▶ _WORK TASK 1_: In the Discord daemon notes, how many interactions with a person must occur before a notebook entry about them is flagged?
▶ _WORK TASK 2_: Name the six generation functions that the Discord daemon notes list for daemon/presence.py.
▶ _WORK TASK 3_: Please extend the Discord daemon notes with the next part, picking up after their last sentence.

On startup, scans for @mentions that arrived while offline and responds to any not already in responded_mention_ids. Omits "(catching up from while I was offline)" prefix on brief restarts (< 5 min offline).

Graceful shutdown and hot-reload:

close() override saves last_clean_shutdown to state and deletes daemon.pid
SIGUSR1 handler triggers _graceful_reload(), which sets reload_requested = True and calls close(); runner.py then os.execv()s the process
!reload DM from operator triggers the same path

`daemon/presence.py` — Content Generation

All Claude calls for Discord output. Two context tiers (_slim_context / _rich_context) and six generation functions:

generate_notebook_post — post announcing a new notebook entry (Haiku)
generate_new_nature_response — proactive channel response to new messages (Haiku)
generate_mention_response — @mention reply with full research context (Sonnet)
generate_person_notebook_entry — notebook entry about a recurring interlocutor (Sonnet)
check_feed_relevance — assess whether a feed item bears on active research (Haiku)
generate_conversation_review — daily synthesis of Discord into notebook (Sonnet)

`daemon/capture.py` — Idea and Reference Capture

After every batch of Discord messages, runs a lightweight Haiku extraction to identify: 1. Ideas or arguments that bear on active hypotheses or challenge current laws 2. External papers, articles, or URLs cited by participants

Captured items are saved to inbox/ as dated markdown files. Deduplicates URLs within a daemon session.

`daemon/people.py` — Interlocutor Memory

Tracks recurring Discord participants in daemon/people.json (gitignored). After NOTEBOOK_THRESHOLD (3) interactions with a person, flags that a notebook entry should be written about them. Used to personalize @mention responses with interaction history.

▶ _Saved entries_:

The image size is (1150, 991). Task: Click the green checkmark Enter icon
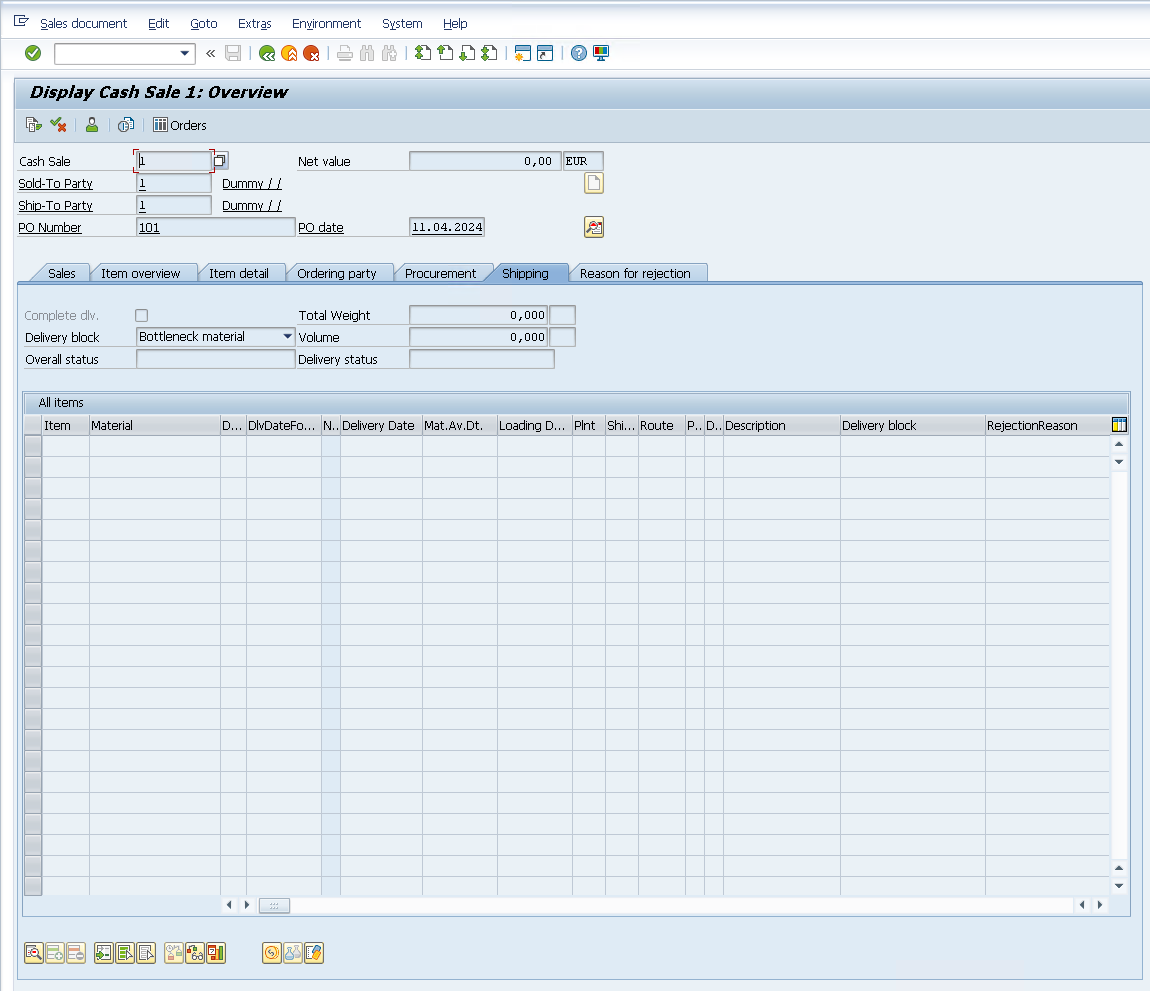[x=33, y=53]
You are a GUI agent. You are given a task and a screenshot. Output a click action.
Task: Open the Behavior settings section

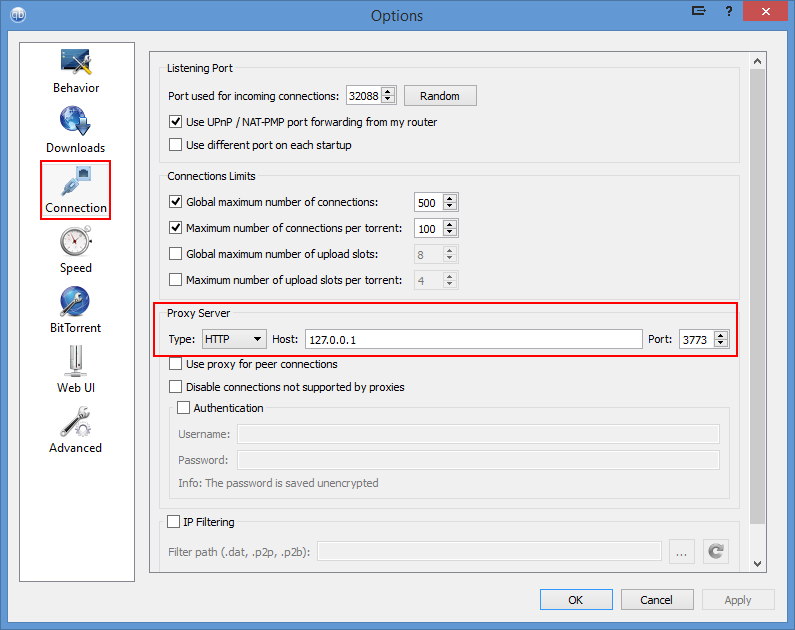coord(76,70)
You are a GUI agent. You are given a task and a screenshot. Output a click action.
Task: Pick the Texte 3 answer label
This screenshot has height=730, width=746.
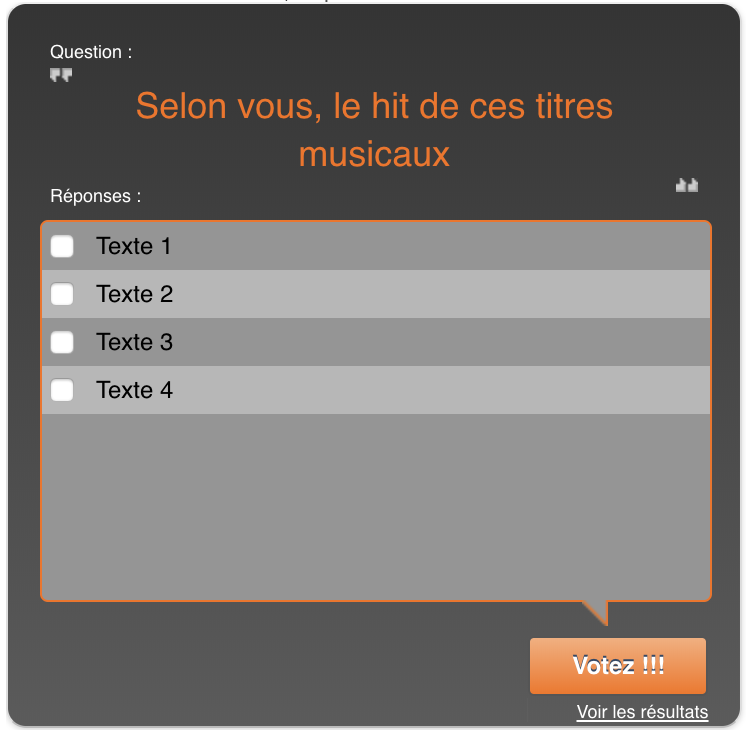tap(135, 342)
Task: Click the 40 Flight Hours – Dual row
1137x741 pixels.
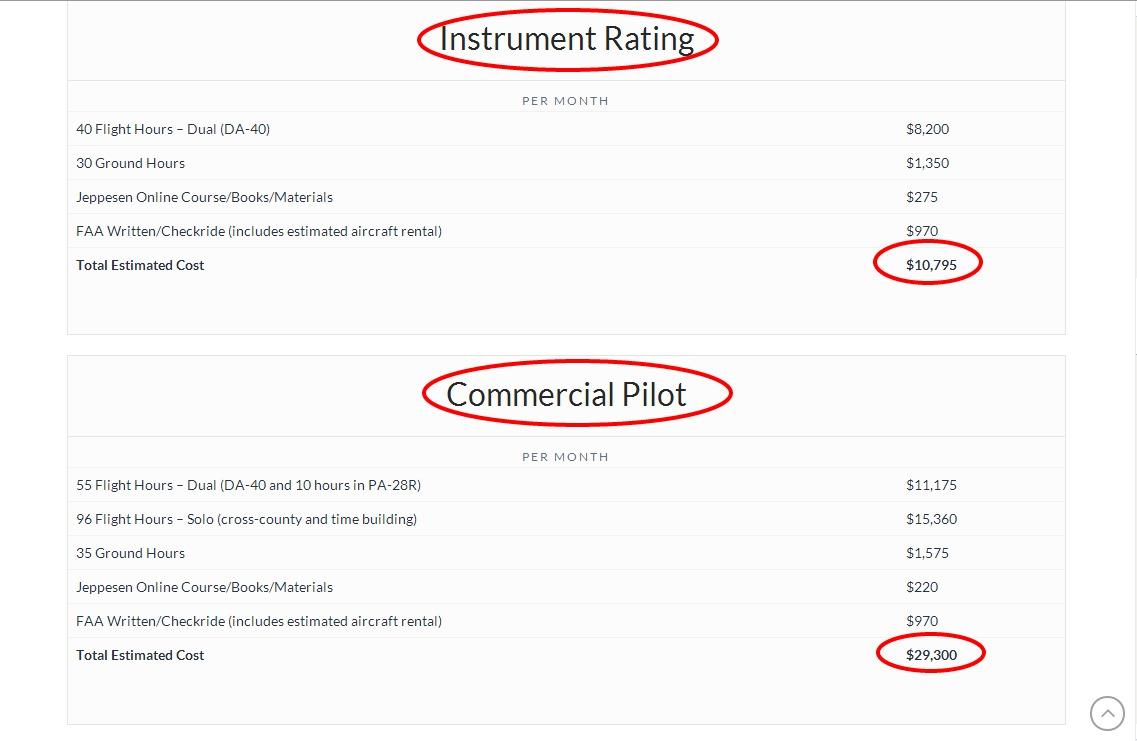Action: [x=173, y=129]
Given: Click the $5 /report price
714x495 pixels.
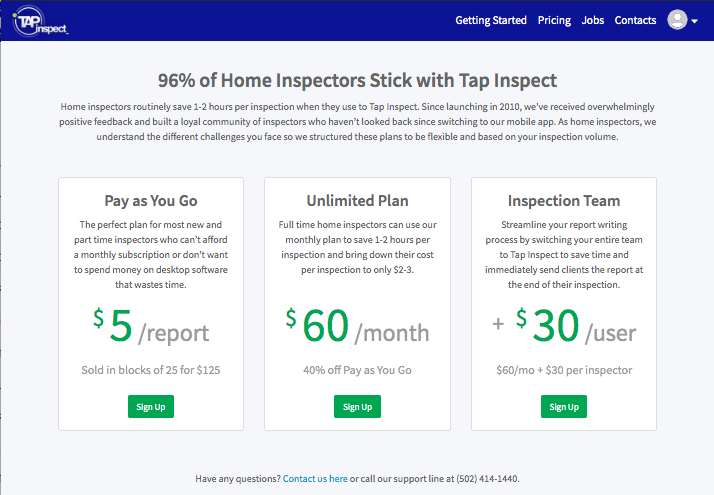Looking at the screenshot, I should [x=151, y=326].
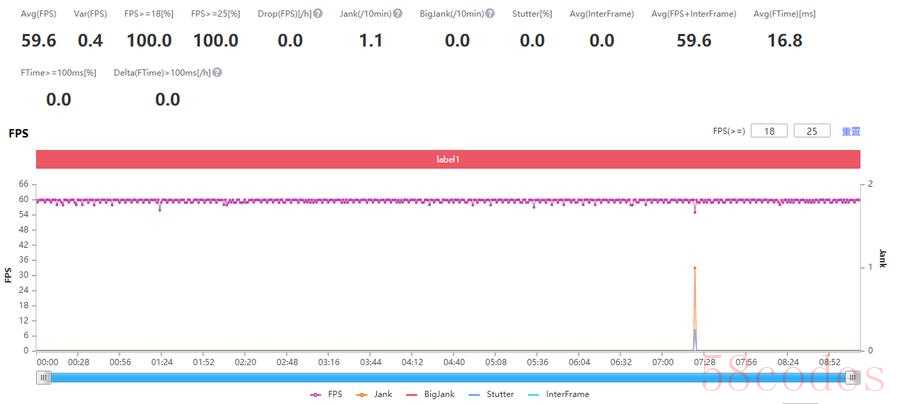
Task: Click the FPS threshold field showing 18
Action: tap(769, 131)
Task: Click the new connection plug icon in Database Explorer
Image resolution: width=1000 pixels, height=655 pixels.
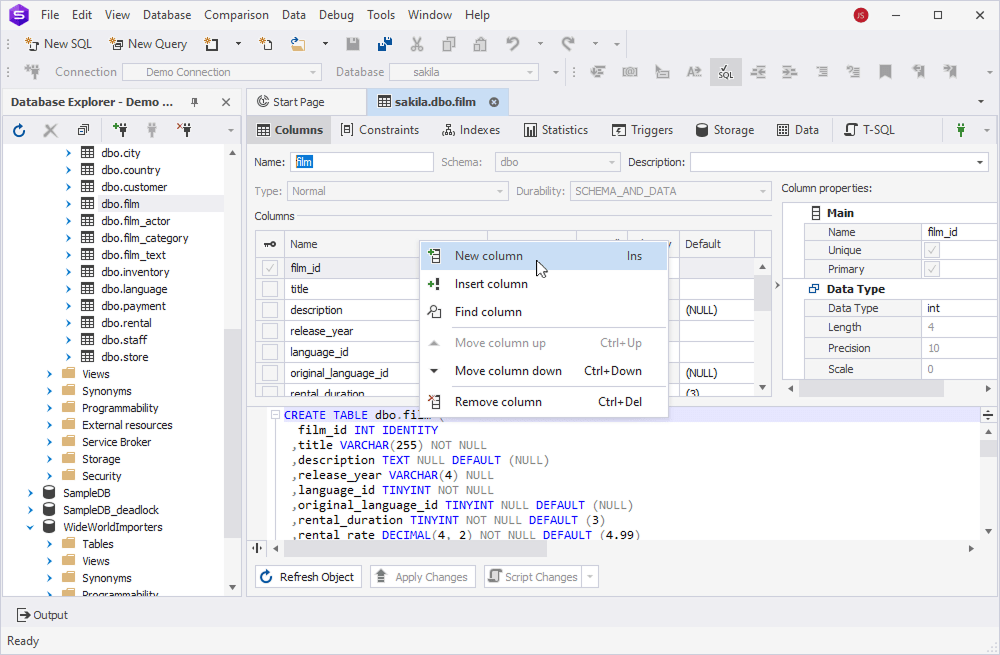Action: 120,130
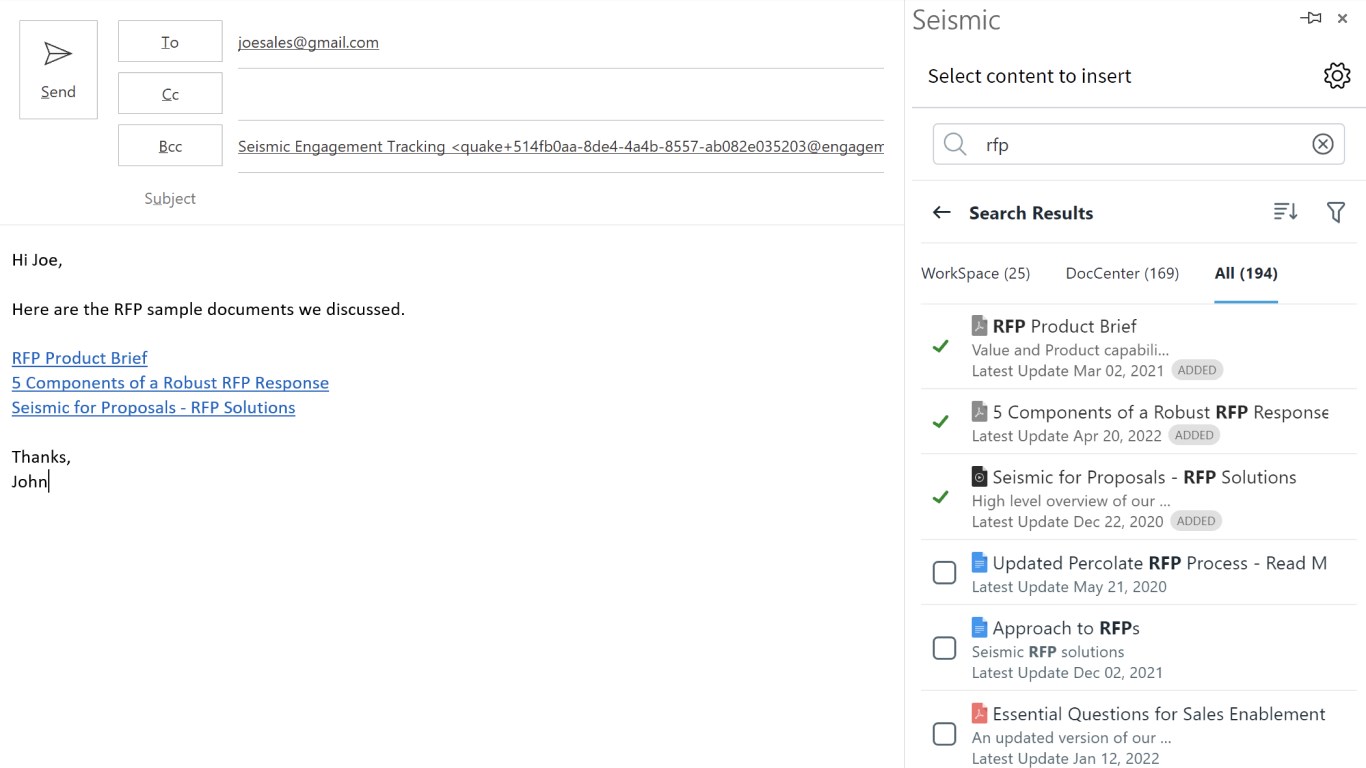Open the To recipients picker
This screenshot has height=768, width=1366.
tap(170, 42)
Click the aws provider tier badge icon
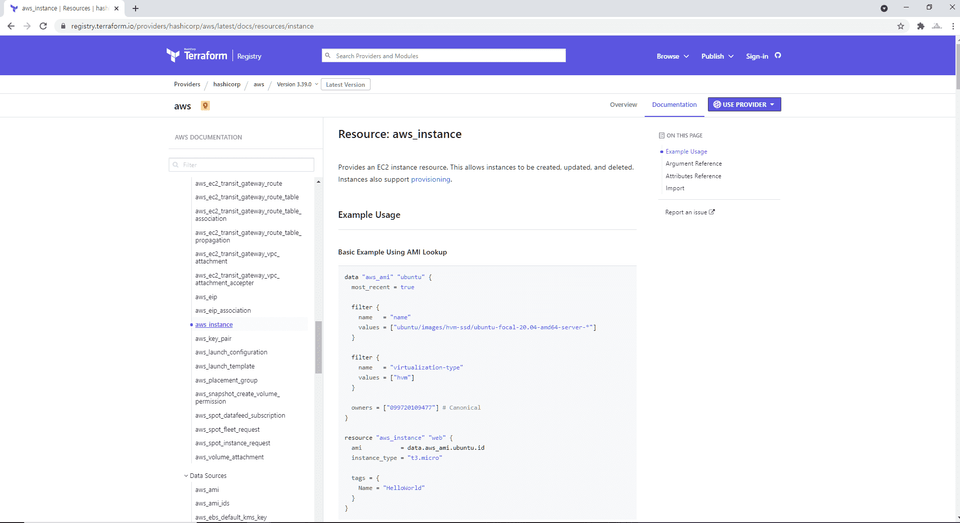Image resolution: width=960 pixels, height=523 pixels. pyautogui.click(x=206, y=105)
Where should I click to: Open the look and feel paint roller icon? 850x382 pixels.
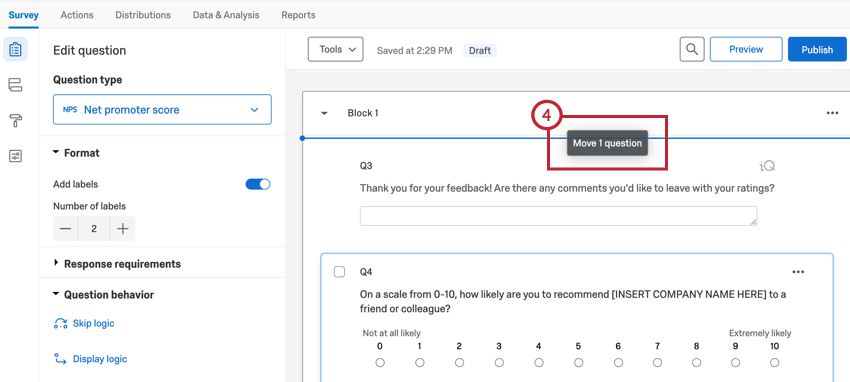15,120
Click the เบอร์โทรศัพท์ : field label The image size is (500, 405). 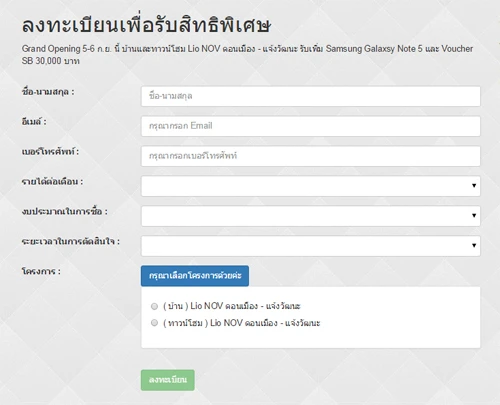pos(50,152)
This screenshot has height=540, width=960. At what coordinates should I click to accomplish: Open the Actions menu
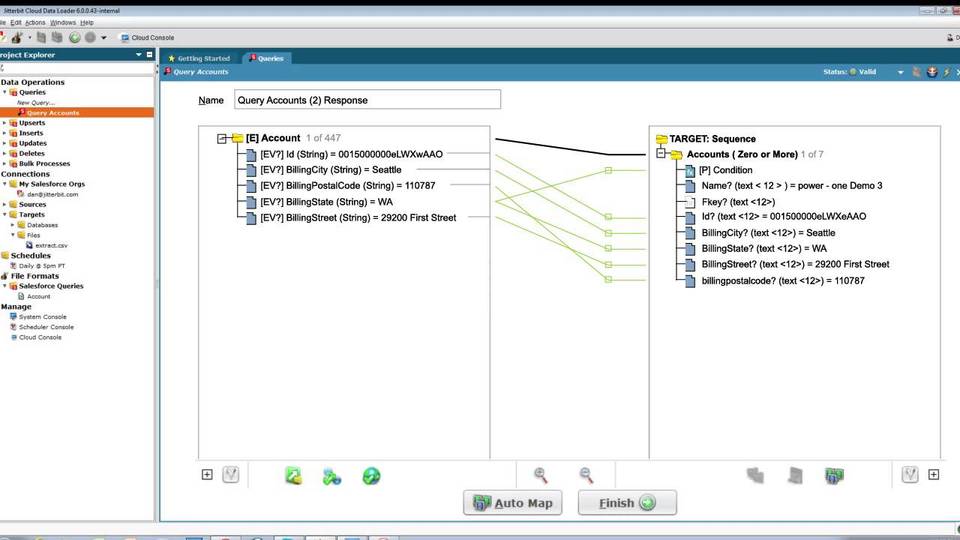coord(35,22)
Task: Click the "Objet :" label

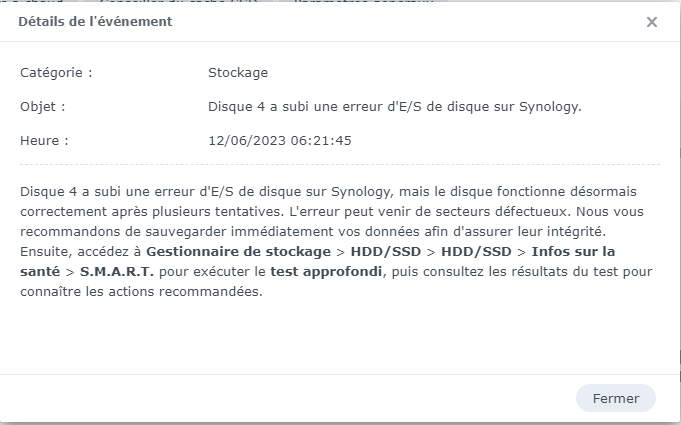Action: click(43, 107)
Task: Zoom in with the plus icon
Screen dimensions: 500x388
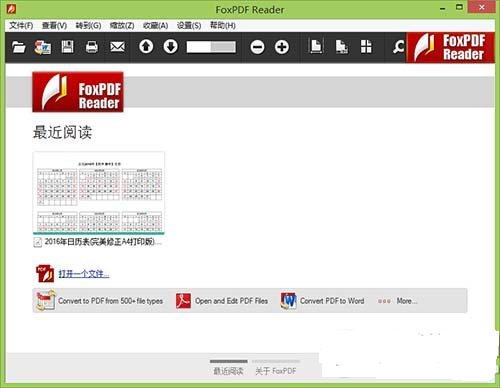Action: click(x=282, y=47)
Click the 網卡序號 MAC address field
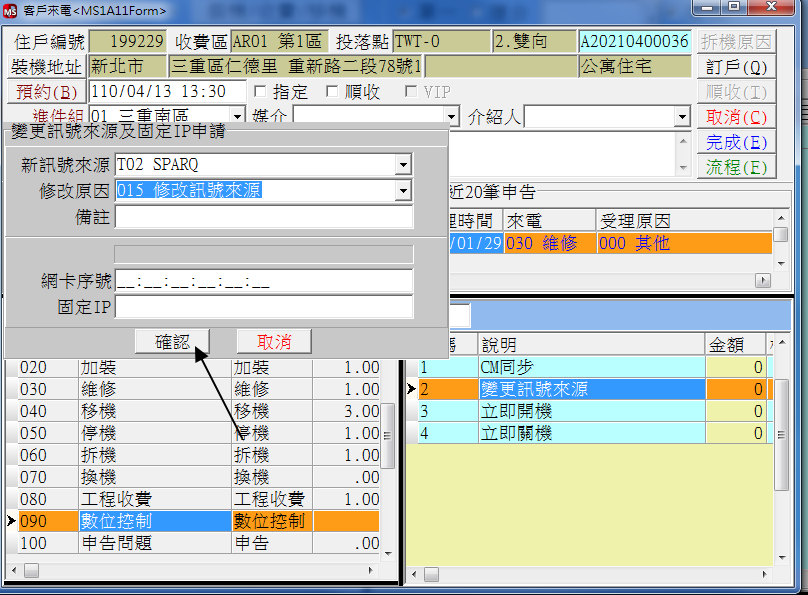 pyautogui.click(x=264, y=281)
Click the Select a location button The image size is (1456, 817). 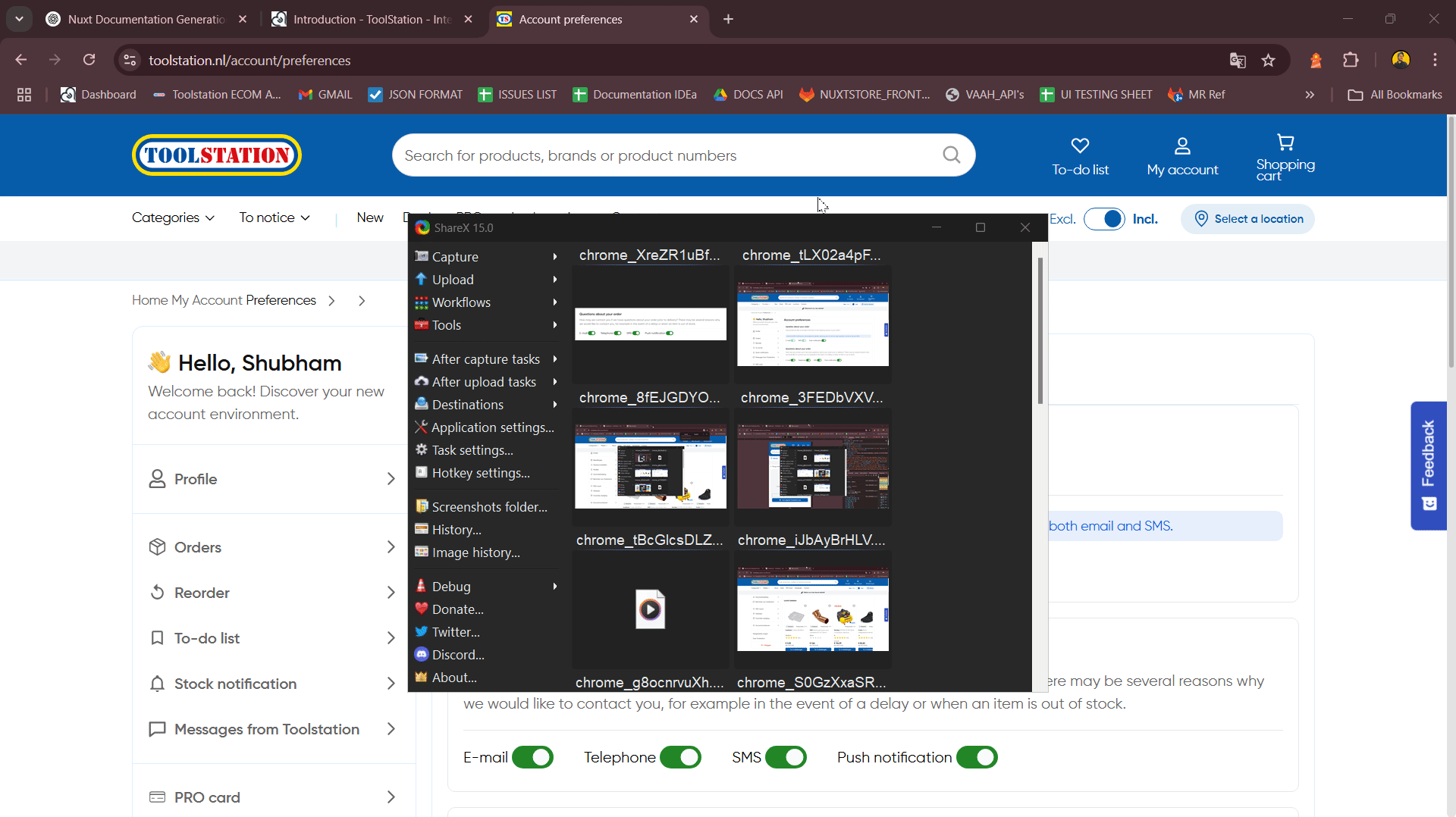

▶ _EXERCISE RESPONSE 1_: Three (NOTEBOOK_THRESHOLD is 3).

▶ _EXERCISE RESPONSE 2_: generate_notebook_post, generate_new_nature_response, generate_mention_response, generate_person_notebook_entry, check_feed_relevance, generate_conversation_review

▶ _EXERCISE RESPONSE 3_:
`daemon/conversation_review.py` — Daily Synthesis

Runs every 24 hours: 1. Reads recent #new-nature messages and writes a reflective notebook section (Sonnet) — what emerged, what challenged current thinking 2. Promotes unseen inbox link captures to bibliography/references.yaml as unsorted entries

`daemon/feed_monitor.py` — Feed Polling

Fetches RSS/Atom feeds configured in daemon/config.yaml. Returns items newer than last_feed_check. Each item is checked for relevance against active hypotheses; relevant items are saved to inbox/.

`daemon/state.py` — Persistent State

Single JSON file (daemon/state.json, gitignored) tracks everything the daemon needs across restarts:

Field	Purpose
`last_notebook_commit`	Git commit hash; detects new notebook entries
`notebook_entries_posted`	Dates already announced to Discord
`last_new_nature_message_id`	Discord cursor for the tick loop
`last_new_nature_activity`	Timestamp of last human message (drives adaptive intervals)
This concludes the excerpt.